In the living room I sit down, seeing the room for what seems like the first time. It’s kind of a weird room, with a definite nautical theme: a mirror that looks like the window of a ship, and various other accoutrements, which include pictures of authoritative-looking captains and bizarre wooden statues of similar things. Among all of that are family pictures on various shelves around the room. Looking straight before me, I discover what appears to be an item I’ve never noticed before. Down on one of the shelves is one of those cliché collage-type pictures you give to someone as a gift. It’s sort of a cut and paste representation of various family members from over the years, at barbeques and other functions which no one really wanted to attend. Most of the pictures are careful cutouts of heads, incongruously pasted in there, any old way. And within the tornado of imagery, dead in its center, is a picture of me. It’s a carefully cut head, pasted in among the many smiling heads and torsos of the collage. But the weird thing is, I appear to be crying. What the hell is this? I wonder. On further inspection, I realize these are not tears but the bleed marks of a magic marker unsuccessfully attempting to cover up the redeye in the shot. A pool of black tears stream from my eyes, and are actually running down onto some of the other pictures below. “Are you kidding me?” I ask my grandmother. “What kind of picture is this?” She has no idea what I’m talking about, has never noticed the black tears before. I am incredulous at the sight of this. “Someone actually gave this to you?” I ask her. I cannot believe. It’s totally outrageous. I’ve never seen a more horrifying picture in my life. As a child I had professional pictures taken, opting out after the third grade, when I had a bloody nose which produced a bloody booger to be immortalized in that moment for all time on my parents’ mantle. And here, now: this is the end result of that subsequent refusal of documentation, black tears. How the forces seem to conspire against you.

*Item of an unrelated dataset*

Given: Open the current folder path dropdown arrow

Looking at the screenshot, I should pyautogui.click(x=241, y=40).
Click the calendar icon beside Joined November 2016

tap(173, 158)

Out of doors and shaking my head at the picture. What the hell is wrong with people, I wonder, gnashing my teeth at the whole world. And what is up with this climate? I find myself simultaneously thinking. One day tropical storms and the next day cold. I would not be surprised, actually, by a burbling volcanic eruption that came from the great beyond. Or a flood. Or basically, any sudden onset of death and destruction. Do not ask me why. It will be nothing like that at all, however, as Joan Didion points out in The Year of Magical Thinking. It will be more mundane than you could ever imagine, out of nowhere. It will come in the back of a bus, in transit to nowhere in particular. Or sitting in the armchair while you ruminate on some obscure errand you have to run. Or somewhere else entirely. I had better think of something else, I realize, before I get carried away. What am I even doing here, I wonder? And then I remember: I came to document a bruise.